Biden Says Republican Midterm Victory Would Be “Assault on Democracy”

In an incendiary speech Wednesday at historic Union Station, located next to the U.S. Capitol in Washington, D.C., President Joe Biden warned that if Republicans win a majority in the U.S. House of Representatives and the U.S. Senate next Tuesday, it would be an “assault on democracy.”

While one might understandably wonder how it could be an “assault on democracy” if the American voting public cast their ballots for one political party over another political party, Biden used the recent attack on House Speaker Nancy Pelosi’s husband, Paul, in crime-ridden San Francisco, to make that very argument.

Noting that when a mob entered the Capitol on January 6, with some shouting, “Where’s Nancy?” Biden cited media reports that the man who assaulted Pelosi’s husband with a hammer shouted the same thing.

“Those were the very same words used by the mob when they stormed the United States Capitol on January the 6th, when they broke windows, kicked in doors, brutally attacked law enforcement, roamed the corridors hunting for officials and erected gallows to hang the former Vice President Mike Pence,” Biden said.

He added, “We don’t settle our differences with a riot, or a mob, or a bullet, or a hammer. We settle them peaceably at the ballot box.”

“This is no ordinary year,” Biden insisted. “In a typical year, we are not often faced with the question of whether the vote we cast will preserve democracy or put it at risk. But we are this year.”

Why is this? According to Biden, “You know, American democracy is under attack because the defeated former president of the United States refused to accept the results of the 2020 election. He refuses to accept the will of the people. He refuses to accept the fact that he lost. He has abused his power and put loyalty to himself before law under the Constitution.”

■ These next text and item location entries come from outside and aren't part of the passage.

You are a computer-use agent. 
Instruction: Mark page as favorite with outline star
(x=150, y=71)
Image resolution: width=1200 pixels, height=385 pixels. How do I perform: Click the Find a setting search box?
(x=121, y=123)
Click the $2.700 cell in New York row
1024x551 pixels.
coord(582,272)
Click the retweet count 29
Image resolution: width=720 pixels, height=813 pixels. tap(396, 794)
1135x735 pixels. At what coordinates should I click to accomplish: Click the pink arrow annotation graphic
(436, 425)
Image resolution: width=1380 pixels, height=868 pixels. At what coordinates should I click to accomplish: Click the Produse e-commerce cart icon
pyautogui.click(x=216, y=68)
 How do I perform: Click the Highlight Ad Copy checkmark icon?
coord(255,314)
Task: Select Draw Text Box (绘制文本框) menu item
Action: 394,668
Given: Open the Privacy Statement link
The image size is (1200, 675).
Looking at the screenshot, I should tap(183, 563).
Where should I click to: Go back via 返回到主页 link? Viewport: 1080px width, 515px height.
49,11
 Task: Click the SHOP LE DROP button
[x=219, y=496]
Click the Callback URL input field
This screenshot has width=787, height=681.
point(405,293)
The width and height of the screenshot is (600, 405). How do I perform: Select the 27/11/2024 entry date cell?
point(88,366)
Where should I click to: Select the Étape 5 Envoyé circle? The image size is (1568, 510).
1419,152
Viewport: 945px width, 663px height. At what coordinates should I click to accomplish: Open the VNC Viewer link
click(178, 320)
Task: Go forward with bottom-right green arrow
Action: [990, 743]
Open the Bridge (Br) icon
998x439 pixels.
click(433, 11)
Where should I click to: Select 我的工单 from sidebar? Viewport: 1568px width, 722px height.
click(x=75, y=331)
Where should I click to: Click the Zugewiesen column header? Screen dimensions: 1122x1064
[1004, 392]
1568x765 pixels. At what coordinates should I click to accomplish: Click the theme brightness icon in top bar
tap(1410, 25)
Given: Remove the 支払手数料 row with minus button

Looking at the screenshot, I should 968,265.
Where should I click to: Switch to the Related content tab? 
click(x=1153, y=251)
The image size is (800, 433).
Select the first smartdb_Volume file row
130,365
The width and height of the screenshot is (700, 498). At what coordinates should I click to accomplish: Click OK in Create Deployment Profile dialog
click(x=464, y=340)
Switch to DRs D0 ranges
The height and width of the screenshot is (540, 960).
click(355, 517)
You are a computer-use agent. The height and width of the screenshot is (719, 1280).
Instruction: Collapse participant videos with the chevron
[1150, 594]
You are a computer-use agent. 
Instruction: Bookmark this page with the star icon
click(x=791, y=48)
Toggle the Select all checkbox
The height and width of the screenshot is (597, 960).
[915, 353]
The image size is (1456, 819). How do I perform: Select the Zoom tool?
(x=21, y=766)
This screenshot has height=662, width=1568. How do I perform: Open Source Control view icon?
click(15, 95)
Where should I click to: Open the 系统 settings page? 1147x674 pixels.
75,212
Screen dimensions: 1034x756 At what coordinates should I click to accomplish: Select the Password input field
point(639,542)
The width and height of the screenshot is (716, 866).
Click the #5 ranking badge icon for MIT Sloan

And, Biden claimed, it is not just Trump who is the problem, but a majority of the Republican members of Congress, whom he dubbed “Extreme MAGA Republicans.” He called attention to Republican candidates for other races, as well. “As I stand here today, there are candidates running for every level of office in America: for Governor, for Congress, for Attorney General, for Secretary of State who won’t commit to accepting the results of the elections they’re in.”

Biden failed to mention the history of Democrats who have refused to accept the results of elections that they lost. When Donald Trump won his surprising victory over Democrat Hillary Clinton in 2016, Clinton insisted that Trump was “illegitimate.” She was joined by several other Democrats — including members of the House of Representatives — who challenged the certification of the electoral votes on January 6, 2017.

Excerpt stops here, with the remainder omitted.